A défaut de pouvoir les expulser totalement de leur pays, les dirigeants israéliens refusent d’accorder des droits politiques aux Palestiniens des territoires conquis depuis 1967, même à ceux de Jérusalem-est, territoire pourtant annexé à Israël et leur rend la vie quotidienne de plus en plus insupportable.

En Cisjordanie, le morcellement du territoire consécutif aux accords d’Oslo de 1993, la poursuite de l’occupation militaire et de la colonisation, les destructions de bâtiments construits « illégalement », les déplacements forcés de Palestinien·nes au sein des territoires occupés et les entraves quotidiennes mises à leur circulation rendent la vie économique et sociale de plus en plus pénible. A quoi s’ajoute la répression implacable de toute forme de résistance et l’agressivité de plus en plus meurtrière - et impunie - des colons. Tout cela va pousser une petite minorité d’habitants qui en ont la possibilité à s’expatrier.

Le génocide des Gazaouis au service du nettoyage ethnique     

Après la prise du pouvoir par le Hamas à Gaza en 2007, les dirigeants israéliens décrètent que ce territoire, déjà sous blocus hermétique depuis le départ des colons juifs en 2005, devient une « entité hostile ». Les Gazaouis sont dès lors sévèrement rationnés en biens aussi indispensables que la nourriture, l’eau potable, les matériaux de construction, les équipement médicaux, les médicaments, les carburants et l’électricité. Ils seront aussi   régulièrement victimes de nombreux et meurtriers bombardements ainsi que d’incursions militaires terrestres tout aussi sanglantes.

En 2012, l’O.N.U. publie un rapport prédisant que si un tel blocus se poursuit, la vie y sera devenue impossible en 2020.[9]  Mais en 2017, Robert Piper, coordinateur des affaires humanitaires pour le territoire palestinien occupé, affirme dans un autre rapport[10] que les conditions de vie à Gaza sont déjà devenues invivables : 90 % des entreprises ont cessé leurs activités ; plus de 60 % des jeunes sont sans emploi ; plus de 96 % de l’eau est impropre à la consommation ; la distribution d’électricité oscille entre 4 et 8 heures par jour. Pour survivre, 80 % de la population dépend désormais de l’aide humanitaire fournie par l’O.N.U. ou par des organisations non gouvernementales.

L’opération armée menée par le Hamas le 7 octobre 2023 a servi de prétexte au gouvernement d’extrême droite, parvenu au pouvoir en décembre 2022, pour mettre en œuvre un plan visant, à terme, à vider la bande de Gaza de ses habitants palestiniens. Le génocide en cours, même s’il fait un nombre énorme de victimes, ne vise pas à massacrer ou à faire mourir de faim l’ensemble de la population de ce territoire. Il est l’épouvantable moyen utilisé pour provoquer le départ massif des survivant·es. Le premier ministre israélien ne s’en cache absolument pas.

Tout au long du combat que les dirigeants sionistes ont mené pour concrétiser leur projet d’établir puis de maintenir un « État juif » en Palestine, ils ont mis en pratique, à grande ou à petite échelle selon les circonstances, ce crime contre l’humanité que constitue le nettoyage ethnique des Palestinien·nes.
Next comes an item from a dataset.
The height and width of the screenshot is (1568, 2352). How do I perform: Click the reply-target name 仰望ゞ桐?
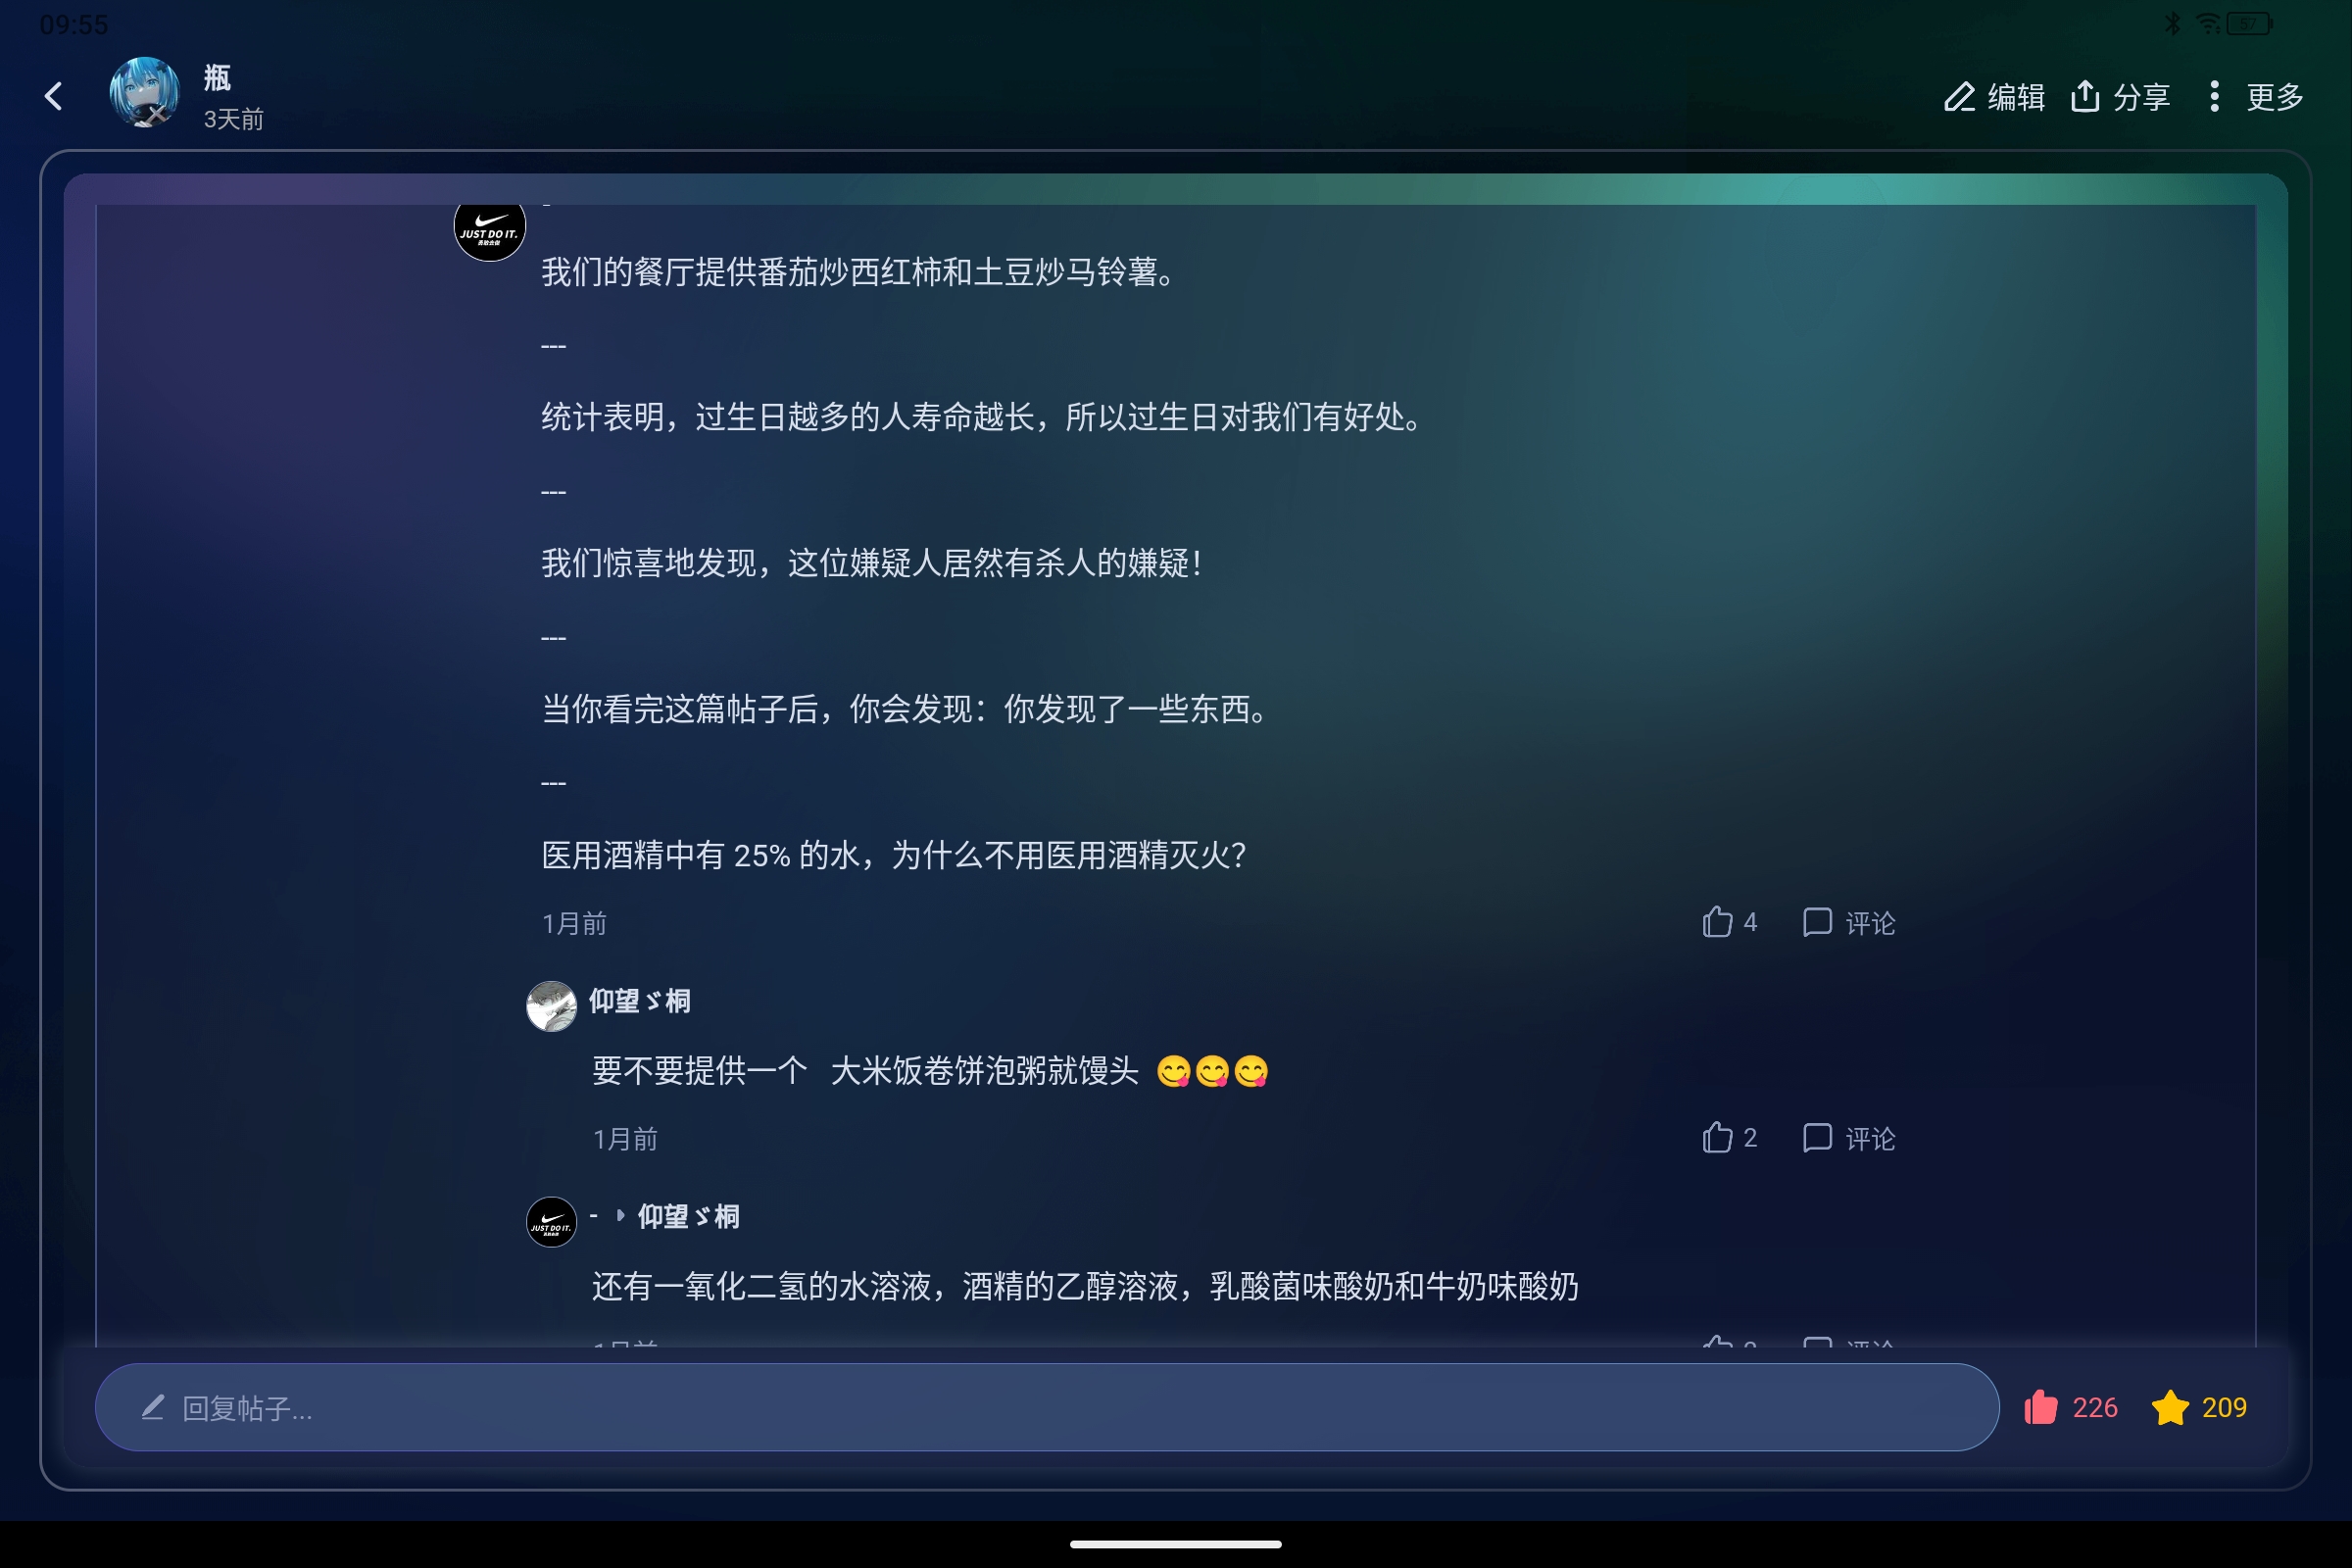(689, 1217)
Depuis octobre 2023, cette obsession de vider les territoires sous le contrôle d’Israël d’un maximum d’« Arabes » les a conduit, à Gaza, à perpétrer le pire des crimes de masse, un génocide, dont ils espèrent que les survivant·es finiront par se résigner à l’exil.   



[1] Yishouv : « peuplement » en hébreu.

[2] H. LAURENS, La Question de Palestine, Tome premier, Fayard, 1999, p. 219. 
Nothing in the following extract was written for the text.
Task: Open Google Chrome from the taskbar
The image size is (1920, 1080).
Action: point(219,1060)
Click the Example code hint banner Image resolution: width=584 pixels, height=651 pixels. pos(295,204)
[3] N. PICAUDOU, Les Palestiniens. Un siècle d’histoire, éd. Complexe, 2003, p. 23.

[4] I. PAPPE, Le nettoyage ethnique de la Palestine, Fayard, 2006, pp. 41 à 45.

[5] Palestine mandataire : Territoire palestinien sous « mandat » (protectorat) britannique, de 1920 à 1948.  
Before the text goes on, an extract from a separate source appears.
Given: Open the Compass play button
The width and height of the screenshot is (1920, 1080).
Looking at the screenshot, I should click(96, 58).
[6] H. LAURENS, op. cit., Tome 3, pp. 299-300.

[7] I.PAPPE, op. cit., p. 284.

[8] T. SEGEV, 1967, six jours qui ont changé le monde, Denoël, 2007, p.537.

[9] Gaza in 2020. A liveable place ? A report by the United Nations Country Team in the occupied palestinian territory, août 2012.

[10] Gaza Ten years later, United Nations Country Teams in the occupied palestinien territory, juillet 2017.